Sugestiva aventura de los sentidos.

La obra de John Dowland fue editada en vida del músico en volúmenes como: cuatro Books of Songs or Ayres (publicados en 1597,1600,1603 y 1612), a Pilgrim Solace(1612), mientras que el Musical Banquet será publicado por su hijo Robert en 1614 y Lachrimae (1604) es un compendio de 21 piezas fundamentales y muchas piezas para laúd solo.

Seguramente de todas estas cosas hablaron Sting y el laudista de origen bosnio nacido en Zarajevo Edin Karamazov, el día que se reencontraron en el jardín laberíntico del músico inglés, cuando este ya había comenzado a tomar algunas clases de canto con Richard Livitt,, profesor de la Schuola Cantorum Basiliensis: el famoso centro de música académica ubicado en Basilea(Suiza).

Algún tiempo y clases después, el autor de “Russians” y “Brand new day”, se siente habilitado para empuñar su archilaúd y –secundado por el experto laudista Karamazov- dejar que de su boca salgan los versos y de los dedos apoyados en las cuerdas los punteos de una música que fascina y a la vez emociona a Sting, entre otras razones por sentir que en las obras como “In Darkness let me dwell”, John Dowland dejó atrás los convencionalismos de la época y se lanzó a crear una música donde la melodía y el cantante se imbrican de tal modo, que la pieza en cuestión llega a lo profundo del oyente quien en las súbitas disonancias de la composición logra aquilatar las preocupaciones estadísticas y espirituales de un músico que llevó la canción inglesa a un grado de perfección nunca antes alcanzado.

Esa perfección es la que consigue Sting para su propio estilo interpretativo del gran compositor, cantante y laudista del siglo XVI, quien en 1621 obtiene un merecido doctorado y en 1625 asiste, con su voz y su laúd, a los funerales del rey Jacobo I, así como Elthon John asistirá a los funerales de Lady Diana de Inglaterra, acompañado de su voz y su piano, para rendir postrer homenaje a su gran amiga, en agosto de 1997.

La Tradición, sea de la que se trate, remite siempre a una especie de “eterno retorno”, a una continua aunque lentamente perfeccionada repetición de los grandes actos, como lo que describe Mircea Eliade en relación a la creencia de los pueblos antiguos de que la vida es un eterno intentar copiar el modelo que en la noche de los tiempos nos impusieron los dioses aunque para, a partir de nuestra propia experiencia, enriquecer ese modelo y enriquecernos a nosotros mismos.

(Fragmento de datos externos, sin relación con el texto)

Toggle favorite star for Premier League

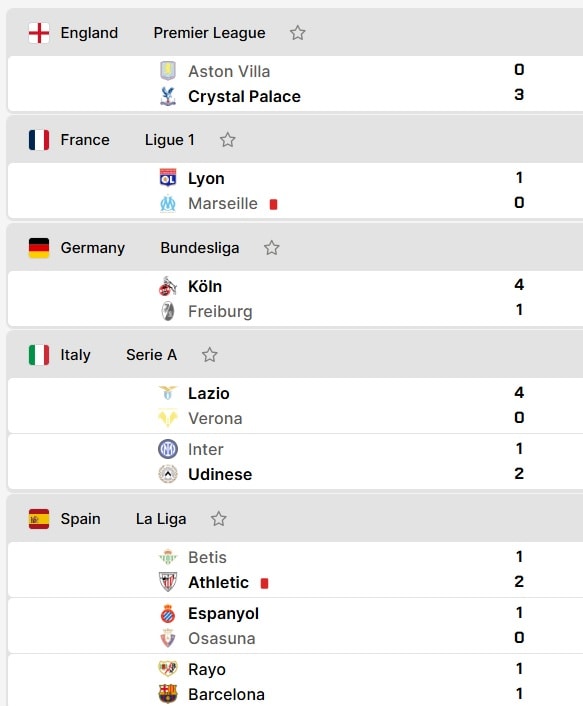click(297, 33)
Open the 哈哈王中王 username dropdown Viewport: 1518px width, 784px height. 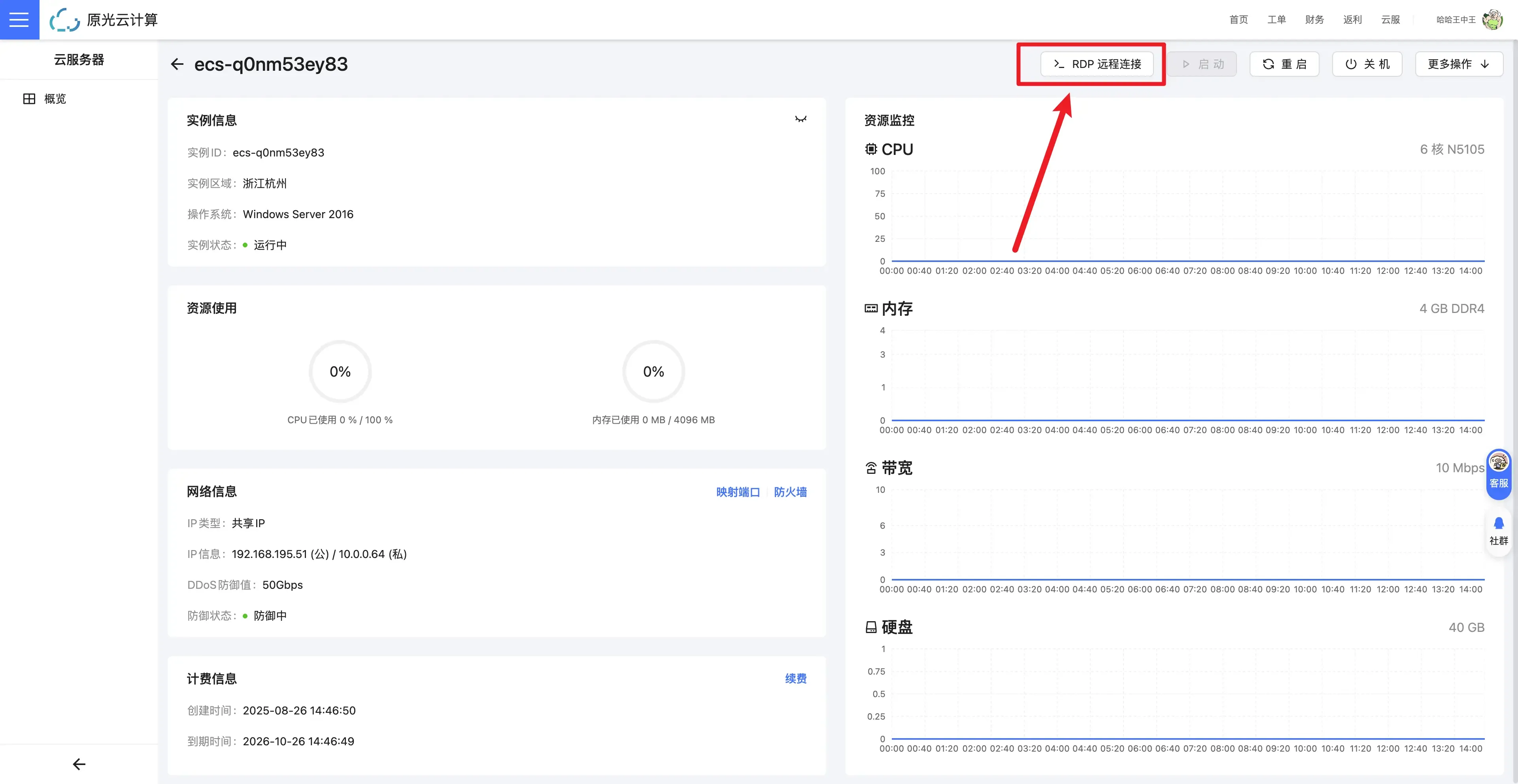tap(1456, 19)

Mucho de esto tiene Songs of the Labyrinth, con sus 23 composiciones y la lectura de fragmentos de una carta, todo obra de un músico renacentista inglés que llega a nuestros días esta vez en la voz y la interpretación de un músico, también inglés que desde su experiencia con el rock se vuelve al hontanar de esa Tradición, obedece al llamado de ese laberinto y se adentra en una sugestiva aventura de los sentidos a la que nos invita, secundado por ese otro gran intérprete del laúd llamado Edin Karamazov, para que nosotros también escuchemos el sonido, el llamado, la canción sutil que viene de lo profundo de nuestro propio laberinto y nos sugiere lanzarnos a la exploración y a través de esas melodías del siglo XVI cantadas en el siglo XXI, retornar luego a la tridimensionalidad habiendo descubierto una muy importante parte que no conocíamos o no recordábamos de… nosotros mismos.